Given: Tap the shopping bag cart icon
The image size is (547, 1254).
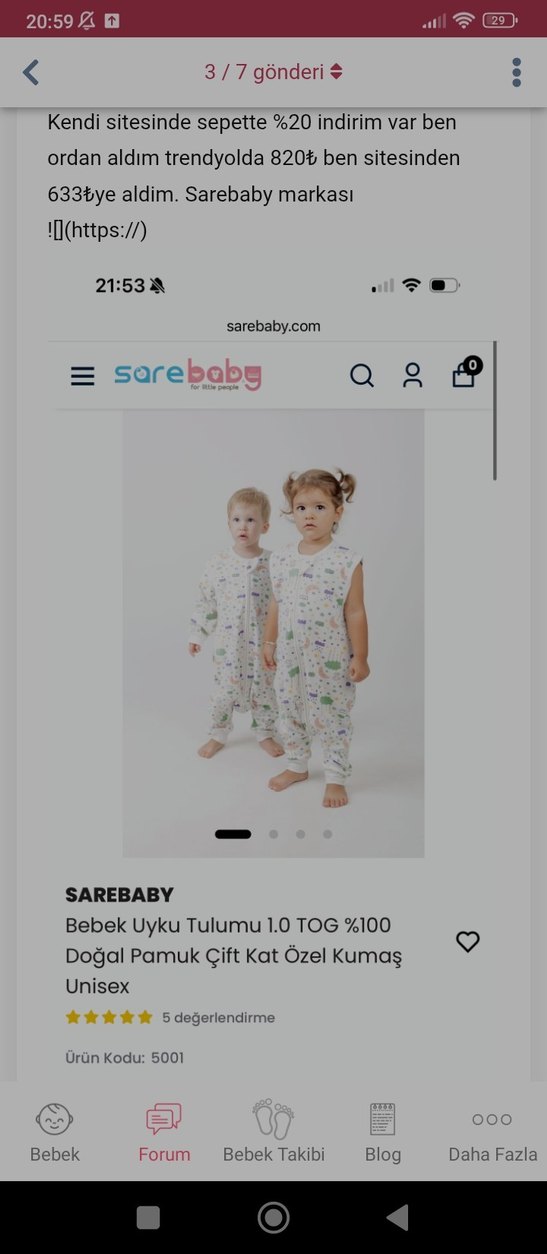Looking at the screenshot, I should tap(465, 372).
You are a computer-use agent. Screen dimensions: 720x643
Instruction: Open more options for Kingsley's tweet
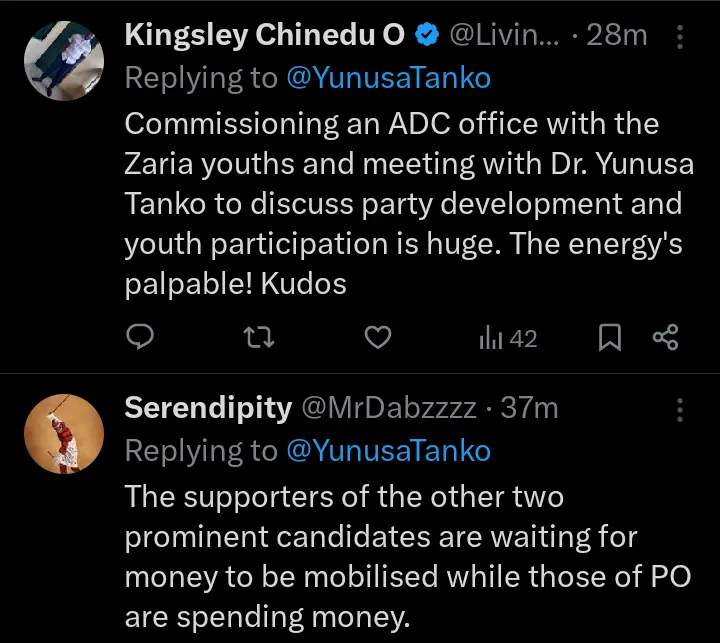tap(681, 37)
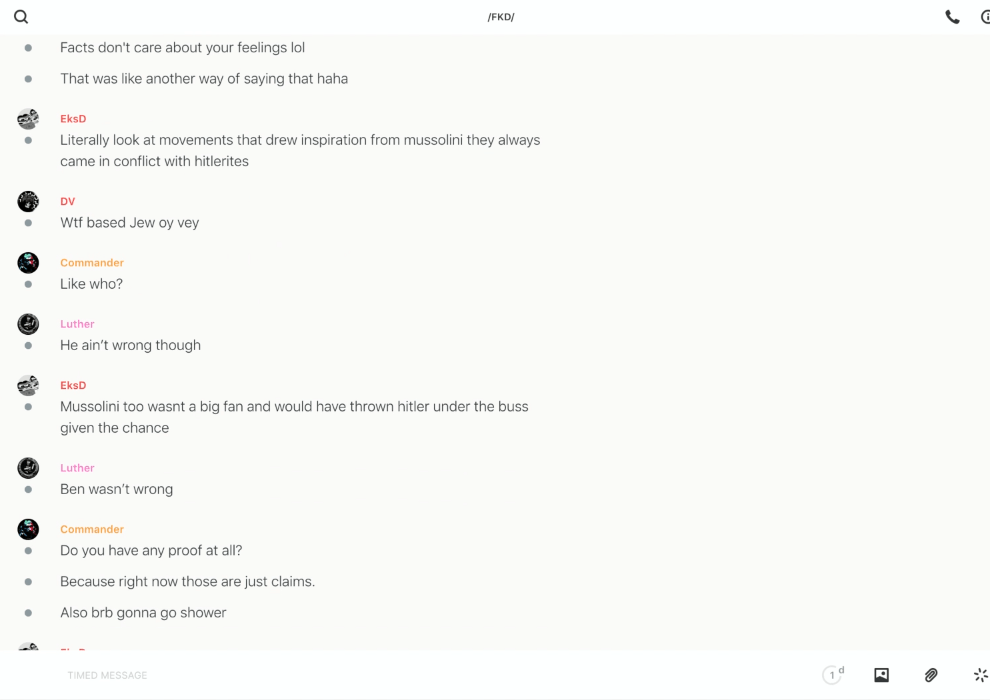Open search with the magnifier icon
The image size is (990, 700).
click(x=21, y=17)
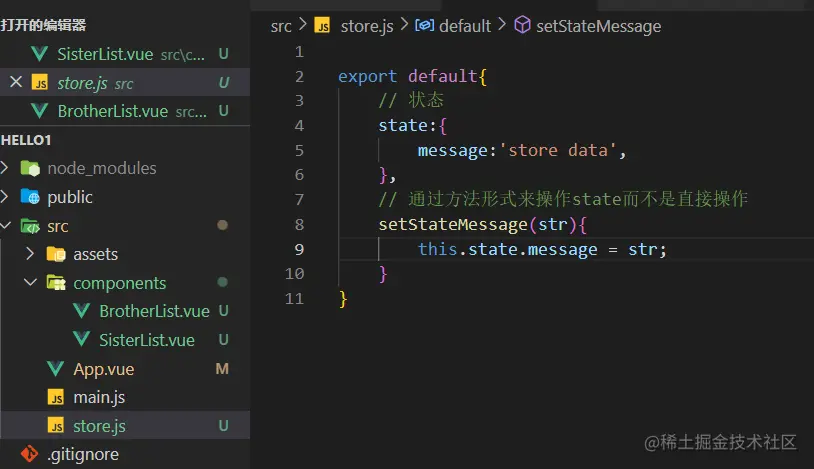Image resolution: width=814 pixels, height=469 pixels.
Task: Expand the assets folder chevron
Action: 31,254
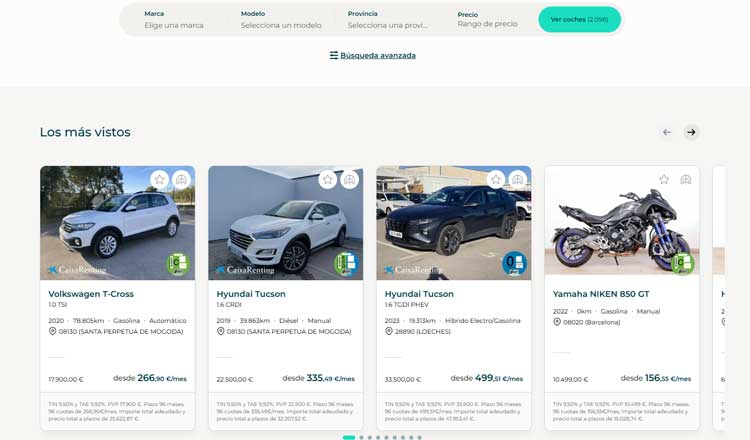Open the Precio price range selector
750x440 pixels.
tap(488, 20)
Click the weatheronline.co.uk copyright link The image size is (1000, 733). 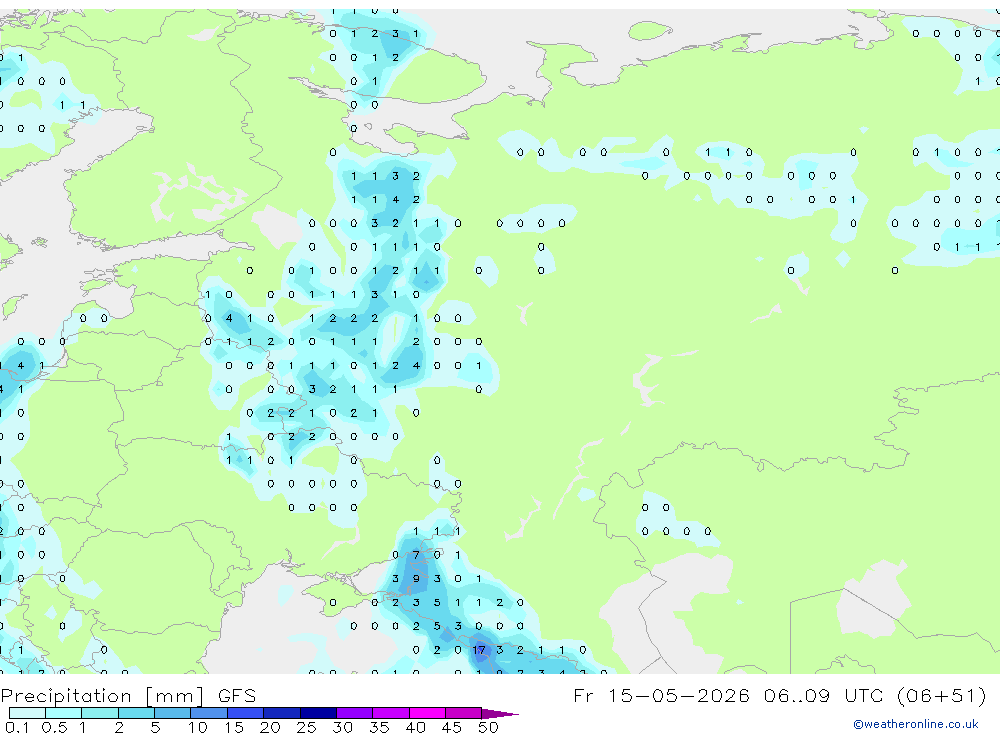916,724
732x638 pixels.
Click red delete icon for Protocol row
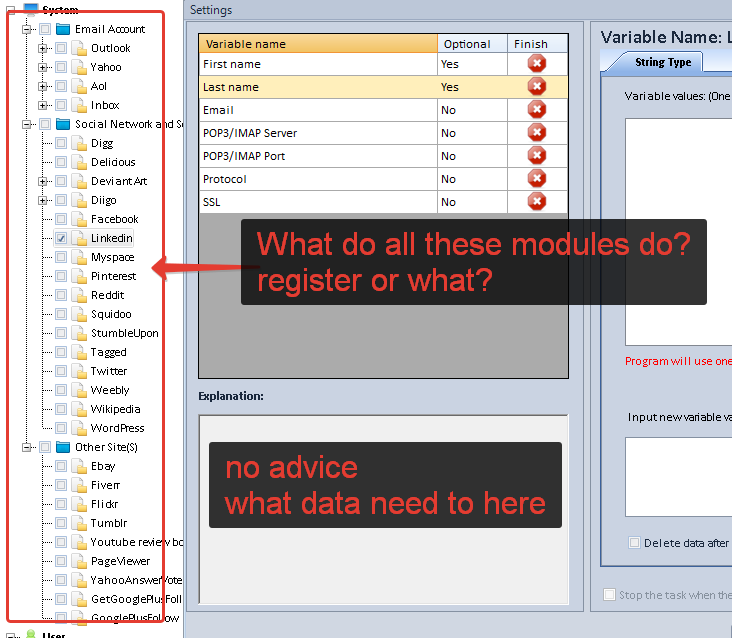coord(537,179)
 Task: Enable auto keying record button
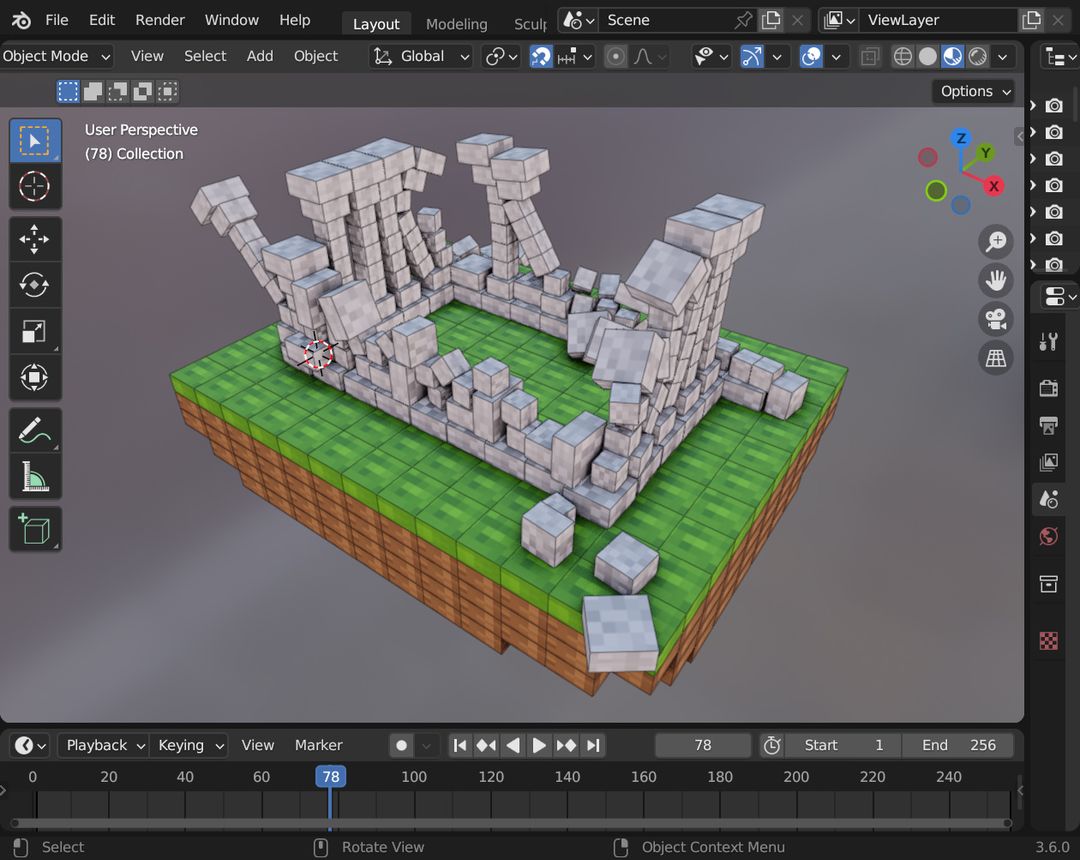401,745
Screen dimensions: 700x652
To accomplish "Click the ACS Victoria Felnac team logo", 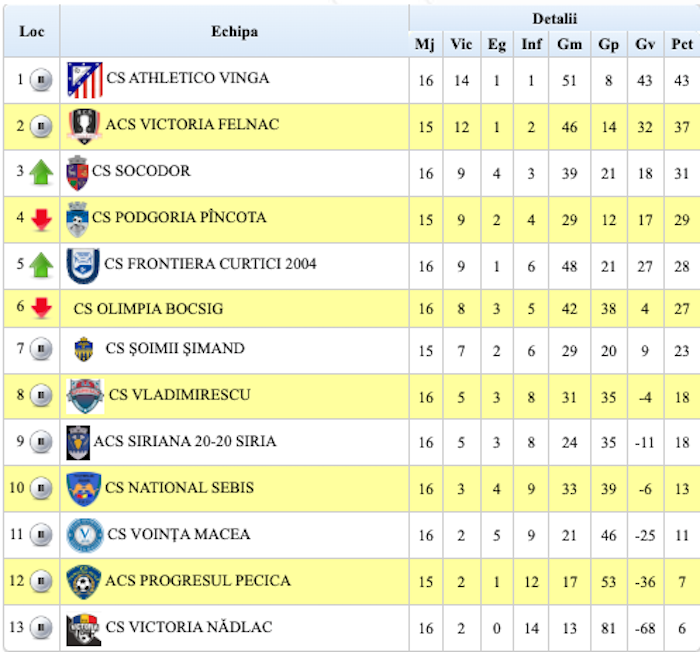I will tap(84, 126).
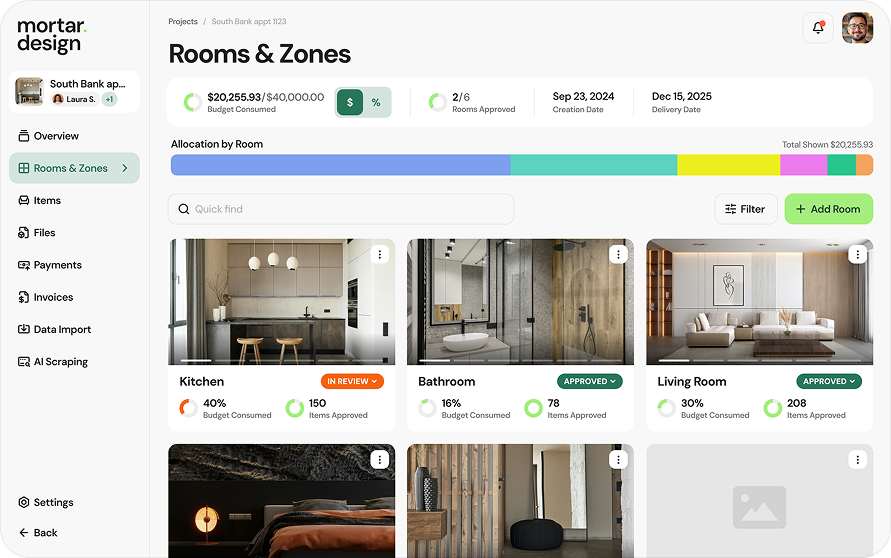The width and height of the screenshot is (891, 558).
Task: Click the Quick find search field
Action: point(341,209)
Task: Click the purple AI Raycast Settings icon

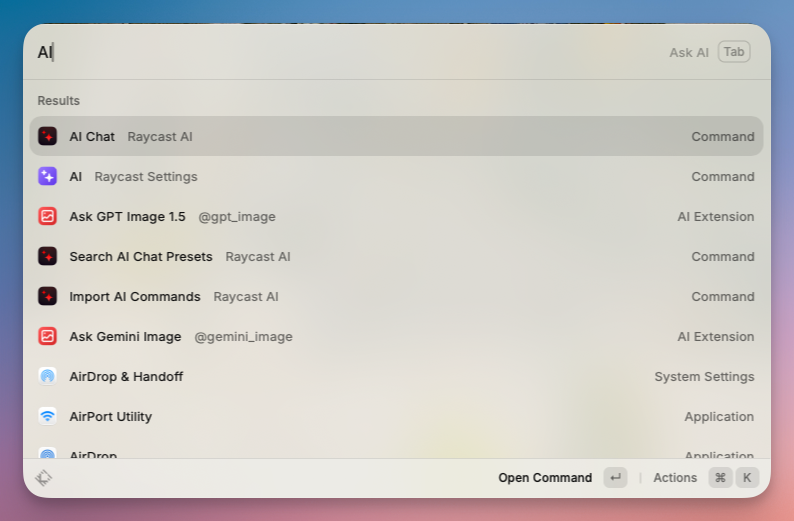Action: click(x=47, y=176)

━━━━━━━━━━━━━━━━

[Task objective]
The first line of the listing through the line with "You are a computer-use": repeat exactly that span and nothing more, skipping pictures.

[Written answer]
Given: Tap the shopping bag cart icon
The image size is (547, 1254).
Looking at the screenshot, I should tap(465, 372).
You are a computer-use agent. Screen dimensions: 720x643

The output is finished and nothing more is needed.